Published January 5th, 2022 by Assaf Trafikant
How to Blend Data Sources in Google Data Studio [updated 2022]
What Is “Blend” In Data Studio
As you know, Google Data Studio can show a lot of metrics and charts with one limitation: Each data component is bound to only one data source. One component shows the total ‘cost’ from Facebook Ads, and another component shows the total ‘cost’ from Google Ads. Still, by default, Google Data Studio cannot SUM the values and show the SUM as one KPI. Why? Because Google can’t identify the ‘key’ that connects these two metrics. Google needs a rule, a guideline, to help it sum the correct values. So, saying to Google: “Listen, take Facebook Ads cost and add it to Google Ads cost” won’t work.
The only way to do it is to tell Google the following:
Listen, take Facebook Ads cost and add it to Google Ads cost, and use the ‘date’ as a key.
So now Google can take each day’s cost from Facebook Ads and the equivalent from Google Ads, and do the calculation, simply because it has the ‘key’ to match the records from both data sources.
How “ Blend ” Works?
To understand how it works, you need to know something about blending data in general, not only using Google Data Studio. Let’s start with a simple example of two data sources – Facebook Ads and Google Ads. I wish to fetch the data between 1 and 10th of January 2022. Since none of the platforms worked each day (just for the sake of the example), I get these results when fetching the data separately:
As you can see, the dates are not aligned. On 1/1/2022, we had both platforms running ads. On the 2nd, Only Facebook ads were active, and on the 7th, only Google. When fetching the data separately, the tables look just fine. But now I wish to combine the tables to answer the simple question: What is the total daily ad spent, cross-platform.
We have four different ways to combine these tables into one in the data business. This technique is called “JOIN.”
“Inner join” means that we “merge” only the rows with the same key on both tables. The ‘key’ here is the date, and that’s the result we get:
As you can see, only three days have ‘cost’ on both platforms; hence, these are the days that we take into the total cost calculation. What about the rest of the rows (with the red background)? Well, they stay out.
“Left join” means that we take all the rows from the left table and “merge” the data only with the equivalent rows on the right table. That’s the result we get:
As you can see, the output table shows 100% of Facebook data, but only part of Google’s data.
Before we move on, You’ve probably noticed the left/right thing. Who cares about the side of the tables? Well, most BI platforms do care, and you should too. Order matters. So in Data Studio, when you add data sources, you must set which is left and right.
A quick fact: Until February 2022, “left join” was the only ‘join’ type Google Data Studio supported!
As you can guess, ‘right join’ is exactly like ‘left join’ but this time, it takes all the rows from the right table and merges only with the equivalent from the left table. And that’s the result:
It’s easy to notice that none of the above works well for our goal, and the final “merged” table shows partial dates with partial costs. So, let me introduce you to the Full join.

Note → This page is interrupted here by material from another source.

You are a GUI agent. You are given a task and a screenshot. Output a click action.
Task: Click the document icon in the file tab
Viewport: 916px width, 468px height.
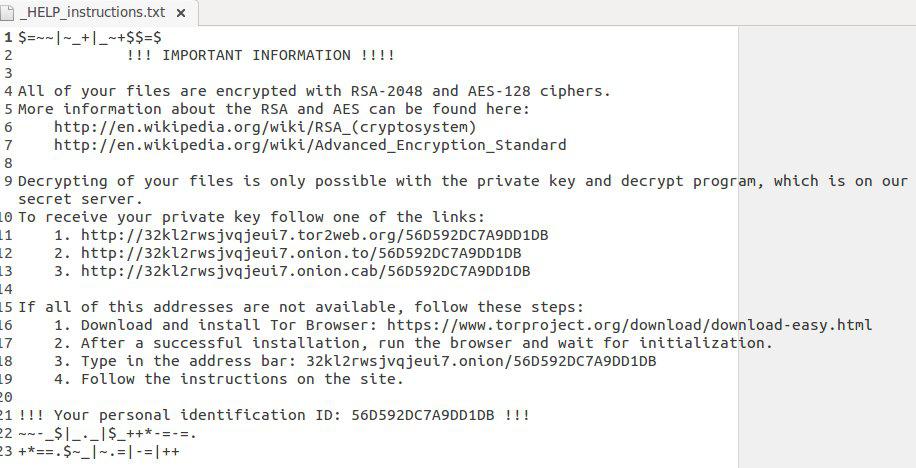click(x=8, y=11)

Full join takes all the rows from both tables. If we find a match, great, we can calculate the total cost. But if we don’t see a match, no matter from which table – who cares! Let’s put it anyway ?
Yes! We got a perfect table with all the correct numbers in the right place. Remember this type of join. You’re going to use it a lot.

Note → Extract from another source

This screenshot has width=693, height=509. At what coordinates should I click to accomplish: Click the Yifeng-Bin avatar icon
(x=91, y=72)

Cross join is a tricky one and I believe you will not use it on your marketing dashboards, but, since Google Data Studio supports it – let’s give it a shot.
Cross Join, simply takes the number of rows in the first table, and multiply it by the number of rows in the second table. In my example, we have 3 rows in Table1 and 2 rows in Table2. Cross Join multiples it and generates 6 tables with all the values separated into different columns:
In my examples above (excluding cross join), it’s easy to see that the key to match the tables was the ‘date.’ Let’s elaborate on it:
- You need to define a ‘key’ – without it, Google Data Studio cannot understand how to do the match.
- The ‘key’ does not have to be the ‘date’ (although it’s the most popular key.) It can any other field that exists in both tables. It can be campaign name, country, hour – whatever. Plus, it doesn’t have to have the same name on both platforms! If you tell Data Studio that Facebook Ads “ad set name” is the equivalent of “ad group name” from Google Ads – Then that’s the key and Data Studio will do its best to make the match.
- Key can be a set of multiple conditions (multiple keys!). You can choose the “date” but you can also choose date+country. Two keys that act as one.
Blend More Than Two Tables
The examples above show only two tables because it’s easy to understand, but you can add more tables to the party. Just be aware of the JOIN type you select. If you have three tables and choose “left join,” then the middle table acts as the ‘left‘ table of the right one. If you prefer, right join, then the middle table serves as the right table of the left one.
Important: Blending multiple tables allows you to choose different keys each time. So between tables 1 & 2, there’s one key, e.g., “campaign name,” while between tables 2 & 3, the key can be “Transaction ID.” It doesn’t have to be the same key for all tables.
Blend Tables Without Calculations
Until now, I have blended the data to show the total cost, across several ad networks, but what if I don’t want to do it? What if I want to show one metric from Data Source1 and another metric or dimension from Data Source2, and that’s it? You can do it quickly. I’ll show you how in a moment.
How To Blend Data Sources in Google Data Studio – The Full Guide
- Understanding the join type and keys (check!)
- Google Data Studio (check!)
- Several data sources
- Knowing which fields I wanna pull from each data source
- Knowing what is the “key”
- Knowing the type of ‘join’ I need. If it’s left or right join – deciding which is the left or right table.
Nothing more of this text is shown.